Search code examples
sqlazure-databricks

How to combine distinct records of multiple columns in SQL


I'm using SQL in Azure databricks. My databricks version is 10.4 LTS (includes Apache Spark 3.2.1, Scala 2.12).

I have a table with 5 columns of mail id & mail id's are repeating in some columns for same row.

My sample table looks like this:

|    Mail_1    |    Mail_2    |    Mail_3    |    Mail_4    |    Mail_5    |
|--------------|--------------|--------------|--------------|--------------|
|a.gmail.com   | a.aol.com    | a1.gmail.com | a.gmail.com  | a1.gmail.com |
|b.gmail.com   | b.aol.com    | b1.gmail.com | b.yahoo.com  | null         |

I need to combine these columns as & create a column Mail with unique record.

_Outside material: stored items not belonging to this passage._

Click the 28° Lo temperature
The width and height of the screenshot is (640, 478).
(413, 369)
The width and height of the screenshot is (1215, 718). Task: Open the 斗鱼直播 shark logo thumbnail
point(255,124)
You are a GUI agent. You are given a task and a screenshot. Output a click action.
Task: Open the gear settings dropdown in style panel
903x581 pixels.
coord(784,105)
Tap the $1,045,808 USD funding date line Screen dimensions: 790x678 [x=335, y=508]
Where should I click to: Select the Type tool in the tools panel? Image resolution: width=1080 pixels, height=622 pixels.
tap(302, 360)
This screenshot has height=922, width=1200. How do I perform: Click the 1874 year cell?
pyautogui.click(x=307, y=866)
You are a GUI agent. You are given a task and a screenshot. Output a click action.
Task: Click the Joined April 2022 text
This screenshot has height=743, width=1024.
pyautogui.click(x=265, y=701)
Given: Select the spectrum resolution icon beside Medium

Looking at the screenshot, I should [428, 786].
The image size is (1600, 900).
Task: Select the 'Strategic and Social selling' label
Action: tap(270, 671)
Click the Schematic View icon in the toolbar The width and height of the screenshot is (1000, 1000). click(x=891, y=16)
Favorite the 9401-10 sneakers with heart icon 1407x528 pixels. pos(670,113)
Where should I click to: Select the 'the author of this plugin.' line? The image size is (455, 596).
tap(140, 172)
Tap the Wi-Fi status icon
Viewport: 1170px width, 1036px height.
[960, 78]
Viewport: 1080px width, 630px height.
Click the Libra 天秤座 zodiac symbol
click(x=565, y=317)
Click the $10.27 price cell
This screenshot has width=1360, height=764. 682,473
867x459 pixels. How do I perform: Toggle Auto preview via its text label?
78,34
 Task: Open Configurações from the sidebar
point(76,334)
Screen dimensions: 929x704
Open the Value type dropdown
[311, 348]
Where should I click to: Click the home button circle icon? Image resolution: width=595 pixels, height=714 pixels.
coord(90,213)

My additional output column will look like:

|                              Mail                               
|-----------------------------------------------------------------|
|a.gmail.com,a.aol.com,a1.gmail.com                               |
|b.gmail.com,b.aol.com,b1.gmail.com,b.yahoo.com                   |

My mail_1 to mail_5 columns might have null value.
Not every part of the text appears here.